Друг моего детства Маршак
Был период в детстве, когда на вопрос взрослых «Кем будешь, когда вырастешь?» я уверенно отвечал, что буду пожарным, так меня вдохновил образ пожарного Кузьмы из стихотворения Маршака «Пожар». Кузьма «двадцать лет тушил пожары, сорок душ от смерти спас» и на руках вынес из пламени девочку Лену, а в кармане – ее любимую кошку.
Сегодня в полдень пущена ракета.
Она летит куда скорее света
И долетит до цели в семь утра
Вчера…
С. Маршак
Особенно меня впечатлял заключительный диалог с огнем-злодеем, который до этого обещал сжечь целый город и «топорника Кузьму задушить хотел в дыму»:
Злой огонь шипит из щели:
– Пощади меня, Кузьма,
Я не буду жечь дома!
– Замолчи, огонь коварный!
Говорит ему пожарный.
– Покажу тебе Кузьму!
Посажу тебя в тюрьму!
Недавно я вспоминал стихотворение «Пожар», когда начинал читать криминальный роман «Жить и сгореть в Калифорнии», автор Дон Уинслоу (Don Winslow. California Fire and Life, 1999).
Позже я раздумал быть пожарным, а решил стать водолазом, чтобы посмотреть, что там, на дне морей и океанов. Но Маршак продолжал радовать радиопостановками «Теремок» и «Кошкин дом». Со злорадством я слушал реплику Волка, пострадавшего от своих при штурме ворот Теремка. В ответ на бодрое замечание Медведя «Слышишь, лисонька,/ Как досточки/ Трещат?/» Волк горестно стонет: «То не досточки,/ А косточки/ Хрустят –/Раздавил меня бессовестный медведь!/Без обеда мне придется помереть».

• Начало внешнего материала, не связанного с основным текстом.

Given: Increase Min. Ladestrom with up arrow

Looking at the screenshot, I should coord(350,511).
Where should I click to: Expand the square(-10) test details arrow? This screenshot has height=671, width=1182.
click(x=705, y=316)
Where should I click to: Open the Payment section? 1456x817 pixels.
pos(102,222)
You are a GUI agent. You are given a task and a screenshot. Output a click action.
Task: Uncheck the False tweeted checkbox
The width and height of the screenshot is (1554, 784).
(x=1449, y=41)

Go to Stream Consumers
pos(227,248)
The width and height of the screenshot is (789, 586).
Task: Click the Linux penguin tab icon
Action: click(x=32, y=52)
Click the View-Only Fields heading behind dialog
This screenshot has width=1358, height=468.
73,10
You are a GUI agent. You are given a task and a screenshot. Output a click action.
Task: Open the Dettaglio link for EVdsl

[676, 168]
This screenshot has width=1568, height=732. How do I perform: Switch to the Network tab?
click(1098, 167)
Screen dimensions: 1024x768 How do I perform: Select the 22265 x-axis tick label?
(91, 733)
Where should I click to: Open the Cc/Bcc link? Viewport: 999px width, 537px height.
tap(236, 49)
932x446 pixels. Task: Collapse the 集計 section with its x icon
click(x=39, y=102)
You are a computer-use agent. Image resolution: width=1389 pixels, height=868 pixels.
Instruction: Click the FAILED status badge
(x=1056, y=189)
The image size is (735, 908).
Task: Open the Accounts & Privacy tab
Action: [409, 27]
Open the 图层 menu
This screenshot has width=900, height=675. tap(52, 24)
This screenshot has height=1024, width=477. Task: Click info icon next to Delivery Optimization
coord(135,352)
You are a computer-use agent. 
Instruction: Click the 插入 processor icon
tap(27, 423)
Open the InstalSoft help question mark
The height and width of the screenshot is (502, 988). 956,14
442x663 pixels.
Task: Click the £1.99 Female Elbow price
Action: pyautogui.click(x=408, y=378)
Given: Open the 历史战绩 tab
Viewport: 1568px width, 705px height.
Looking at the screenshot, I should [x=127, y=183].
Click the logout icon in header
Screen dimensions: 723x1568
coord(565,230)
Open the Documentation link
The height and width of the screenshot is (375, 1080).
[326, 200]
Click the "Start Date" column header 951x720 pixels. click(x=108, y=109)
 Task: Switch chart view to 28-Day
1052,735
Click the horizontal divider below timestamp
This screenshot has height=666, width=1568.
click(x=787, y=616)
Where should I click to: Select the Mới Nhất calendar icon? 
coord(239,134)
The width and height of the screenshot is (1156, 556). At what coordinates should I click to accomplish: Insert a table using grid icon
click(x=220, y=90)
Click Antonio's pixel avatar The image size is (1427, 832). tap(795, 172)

В сказке «Кошкин дом» сперва бессердечная Кошка прогоняет своих бедных и голодных племянников, но в результате пожара сама становится бездомной. Кошку было жалко, когда ее прогоняли из курятника злые цыплята-хулиганы с криками: «Рви у кошки и кота/ Пух и перья из хвоста!». В первые школьные годы интересно было читать стихи Маршака про приключения сверстников, например «Кот и лодыри» («Собирались лодыри на урок,/ А попали лодыри на каток»), или историю про то, как искалеченные Гришкой Скворцовым книжки сбежали от него в библиотеку, поэтому он не смог выполнить домашнее задание («Книжка про книжки»). Больше всего вызывала интерес поучительная история «Про одного ученика и шесть единиц». На всю жизнь запомнилось: «Я думал, что гипотенуза/ Река Советского Союза». На днях во время воскресного прогулочного автопробега жена была, как всегда, за штурвалом, а я нашел и прочел это стихотворение, оба смеялись, вспоминали детство. Напомню отрывок про страшный сон нерадивого ученика:
Жужжали зебры на кустах
В июльскую жару.
Цвели, качаясь на хвостах,
Живые кенгуру.
В сыром тропическом лесу
Ловил ужей и жаб
На длинном Ванином Носу
Крылатый баобаб.
А где-то меж звериных троп,
Среди густой травы,
Лежал несчастный землекоп
Без ног, без головы.
Уже в зрелом школьном возрасте удалось познакомиться с замечательными переводами Маршака («Королева Британии тяжко больна», «Джон Ячменное Зерно» и, конечно, «Вересковый мед»).
Самуил Яковлевич Маршак (1887–1964) – лауреат Ленинской и четырех Сталинских премий по литературе. Еще в 1918 году он познакомился Корнеем Ивановичем Чуковским (1882–1969), который традиционно также считается детским писателем. Они дружили двадцать пять лет, затем поссорились в 1943 году и уже больше не жаловали друг друга.
Еще будучи дошкольником, я по репродуктору иногда слышал горькие строчки про войну, сопровождаемые трагической музыкой. Только лет пятнадцать тому назад, вспомнив эти строки, я выяснил, что по радио звучала оратория Сергея Прокофьева на стихи Самуила Маршака:
Едва опомнилась земля
От грохота войны.
Ее леса, ее поля
Разрыты, сожжены.
Остались груды кирпичей
И шеи глиняных печей
На месте прежних сел.
И эта глиняная печь
Свое проклятье шлет
Тому, кто дом крестьянский сжечь
Отправил самолет.
Избу, где век жила семья,
Шутя разрушил враг
И уцелела от жилья
Его душа – очаг.
А стихи Корнея Ивановича Чуковского я тоже любил в детстве, а потом читал уже внучкам. Напишу про него как-нибудь, если Бог даст.